As Brubaker has explained in his work, this kind of liability release is, at bottom, a sleight of hand. Let’s use Purdue and the Sackler family members as an example:
In the guise of something designed to protect property, a liability release for the individual Sacklers does something radical. It forcibly converts the rights of victims to seek redress for personal misconduct by the people who owned Purdue into a kind of property of Purdue. Property that Purdue can dispose of any way it wants as part of its bankruptcy—if the judge agrees.
There are other problems.
With these liability releases, a bankruptcy judge is claiming the power to extinguish lawsuits he does not have the power to hear and rule on.
A bankruptcy judge is not a life-tenured federal judge who derives his powers from Article III of the Constitution. He’s a limited-tenure judge, like an immigration judge or a federal magistrate.
As such, he doesn’t have the power to rule on the merits of lawsuits by victims, like those alleging wrongs by the Sackler family members. That is the work of Article III judges.
But with a liability release like the Sackler family members are seeking, the bankruptcy judge in effect is ruling on those lawsuits—by extinguishing them. So, he’s claiming the power of an Article III judge, even though he is not one.
And he is claiming it over people like Jenny Scully, a mother whose six-year-old daughter was born addicted to OxyContin and other opioids doctors prescribed her before and during her pregnancy. Scully’s suit naming the Sackler family members speaks to their personal liability, not to the source of the judge’s power: the bankruptcy estate of Purdue.
That leaves Scully and others who are seeking answers from the Sackler family members themselves—the people behind Purdue—with nowhere to be heard.

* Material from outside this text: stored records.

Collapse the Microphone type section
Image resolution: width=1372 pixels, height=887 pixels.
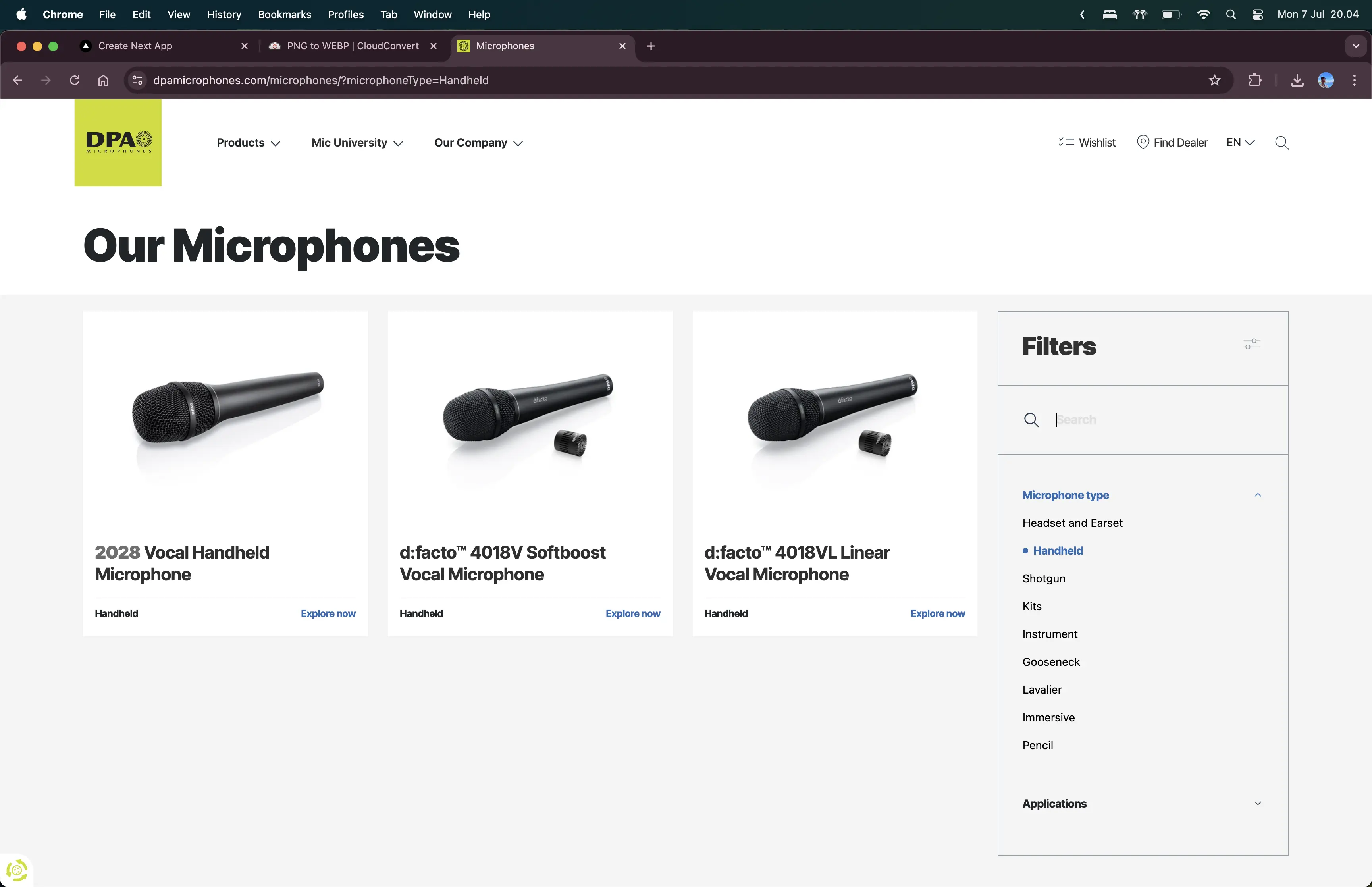tap(1257, 496)
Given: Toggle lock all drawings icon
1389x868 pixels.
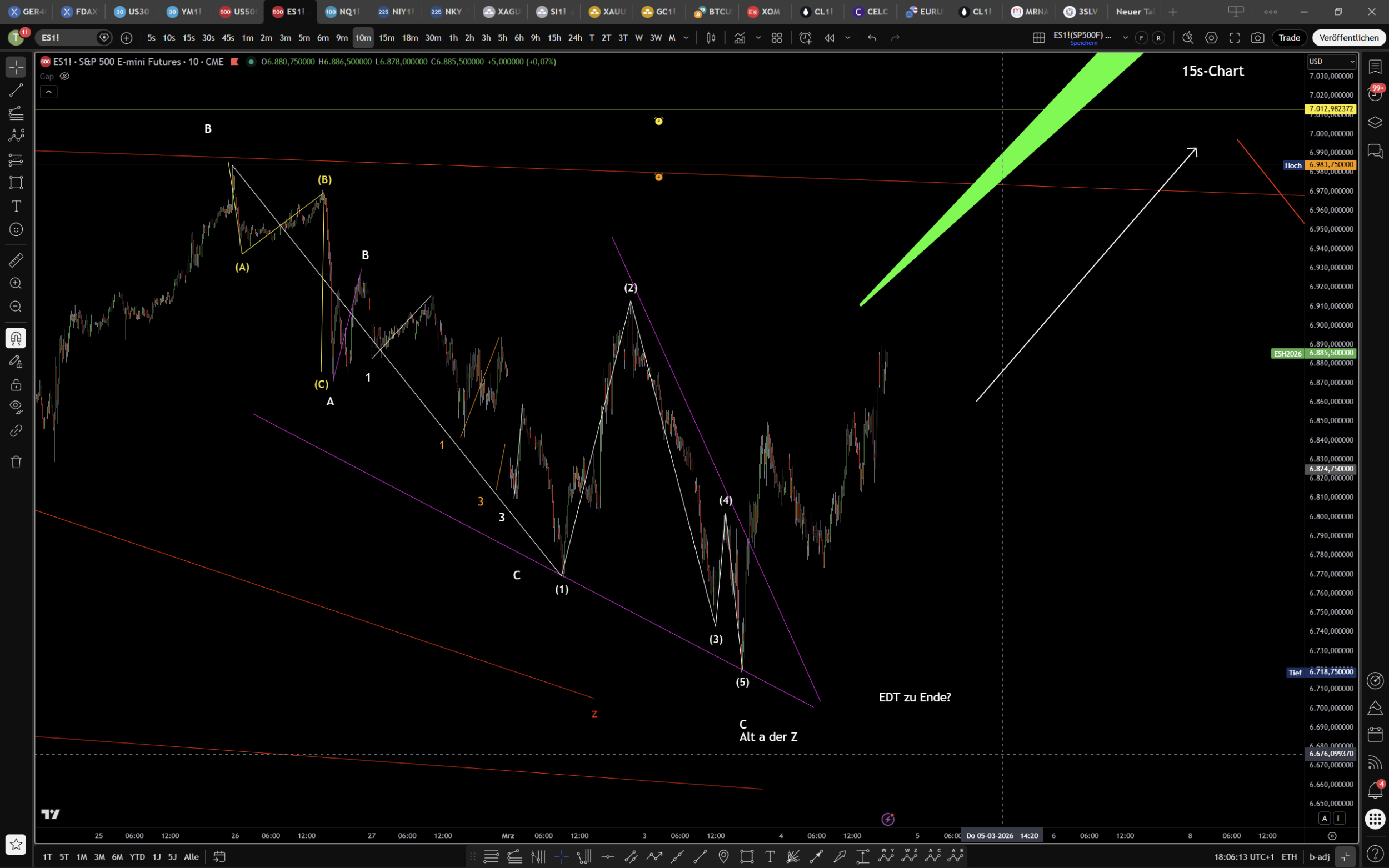Looking at the screenshot, I should pyautogui.click(x=16, y=385).
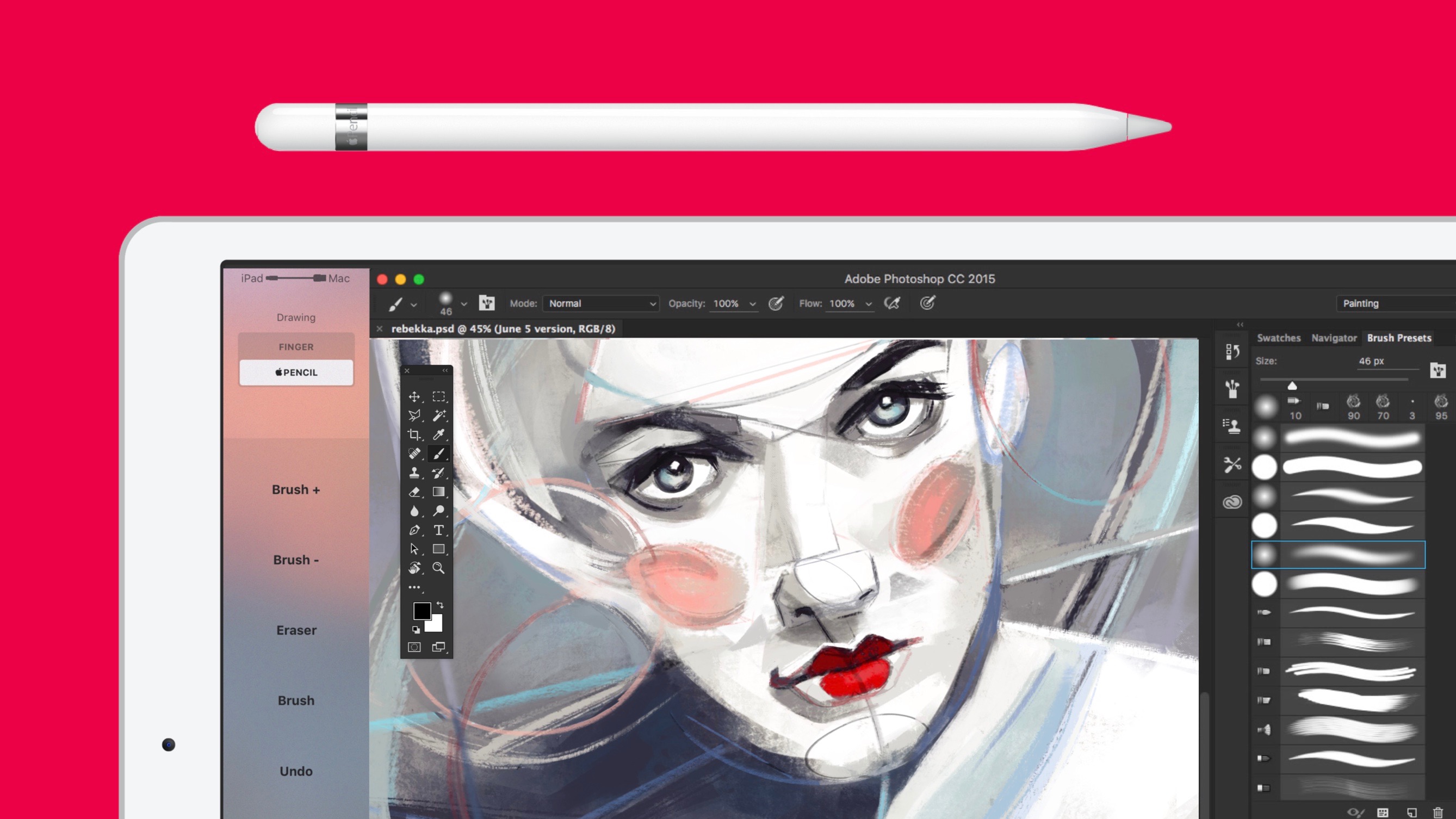This screenshot has height=819, width=1456.
Task: Open the Navigator tab
Action: point(1334,338)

In the words of an Oklahoma bankruptcy judge, this has “the effect of a judgment … accomplished without due process.”
And it leaves the Sackler family members with unknown billions of dollars—unknown because the individual Sacklers are not in bankruptcy—now protected from any future lawsuits, or civil investigations, over the opioid epidemic that helped make their fortune.
The Second Circuit, which includes the financial capital of New York, and where Purdue’s case lies, has been mostly friendly toward these liability releases. But even the Second Circuit has lately noted that a free pass on liability for those not in bankruptcy “lends itself to abuse.” So far, the Supreme Court has chosen not to resolve the issue.
Until that changes, it comes down to the judge—a judge who does not have the power to rule on the very lawsuits seeking justice, morality, and accountability that he can still keep from ever being heard in any court anywhere in America.